Still, even after several drafts, she sometimes found a forbidden vowel had somehow wormed its way into the manuscript despite her best efforts.

“We take the letters for granted so much that we miss them hiding in plain sight,” she said. “You don’t realize how many times you want to use the word ‘the’ in a sentence. If you’re trying to write without using the letter ‘e’ then you have to come up with a different word.

“I suggested to a teacher friend of mine that this would be a great lesson on word choices for kids. Get them to rewrite a sentence or a story without using a certain vowel.

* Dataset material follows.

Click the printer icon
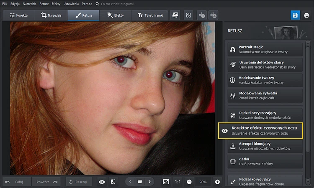314x188 pixels. pyautogui.click(x=306, y=15)
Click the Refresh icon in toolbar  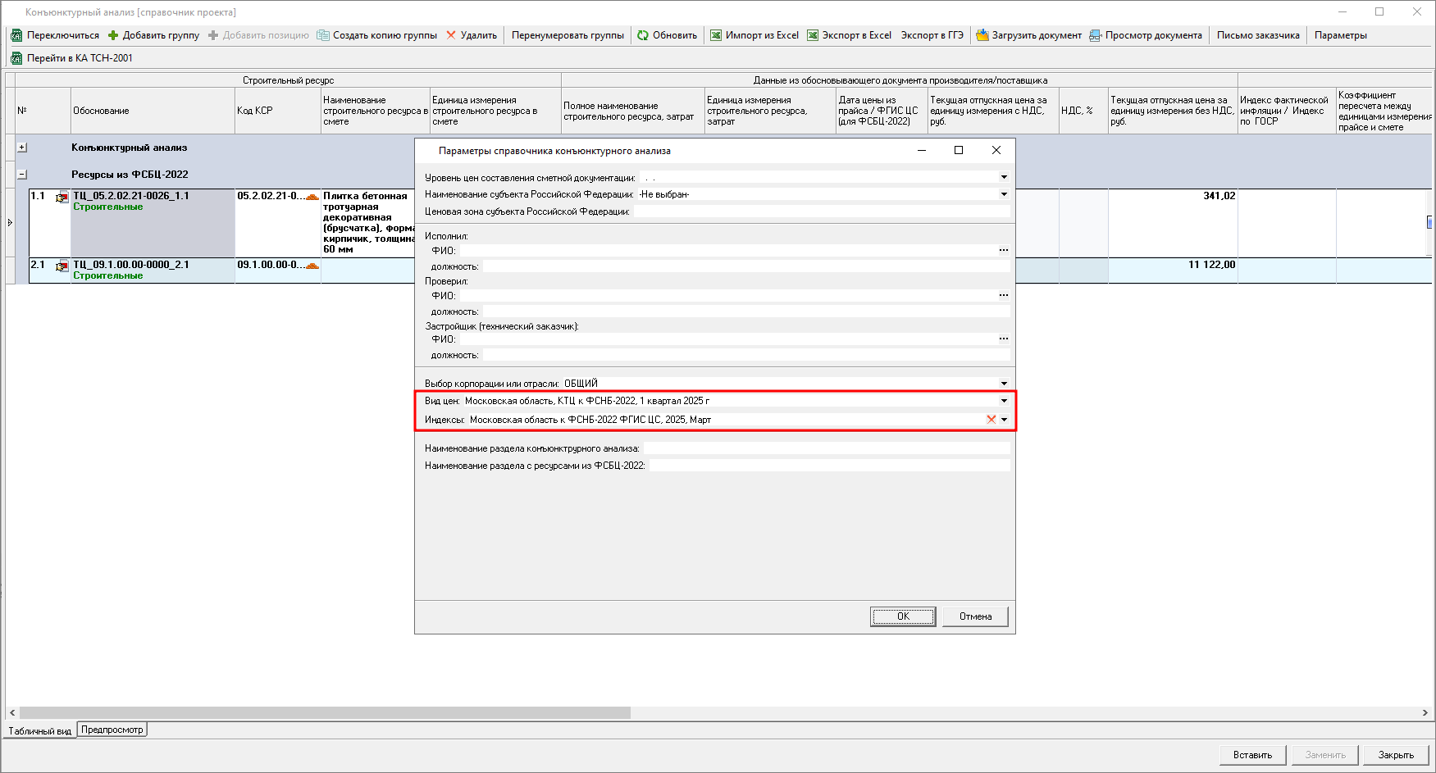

“It gets us away from using normal, everyday words, and helps to expand our vocabulary if we look for different ways to say things.”

Young said when she initially wrote the stories, she took them to her writing group for feedback.

“I gave them the books, but I didn’t mention to them that each one was written without a particular vowel,” she said. “They read them, and I got these strange, puzzled looks. Their comments were along the lines of, ‘This isn’t your usual type of writing. Your word choices are pretty weird’.”

Young said she initially wrote and published the six stories online as e-books. The other stories in her ‘Victims of Vowel Play’ series are: ‘The Three Not-So-Small Porkers’, ‘Little Red Riding Cape-with-a Hat-Attached,’ ‘The Non-Handsome Baby Mallard’ and ‘Sleeping QD’.

Recently, she decided to make limited-run print copies, putting two stories into a single volume, each with its own cover.

“It was a bit of a challenge, but I love learning new stuff,” said Young. “Each story was too short to be a stand-alone book, but two stories together made up enough pages to make it worthwhile. I remembered as a kid reading two-in-one books. On one side was one book, and when you flipped it over there was a second book on the other side. I thought I’d try that. It actually took quite a bit of figuring to get my printer to do what I wanted it to. That was more work than the writing part.”

The books can be found online at Young’s website (dianneyoung.ca) or her store (ourlittlebookshop.bigcartel.com).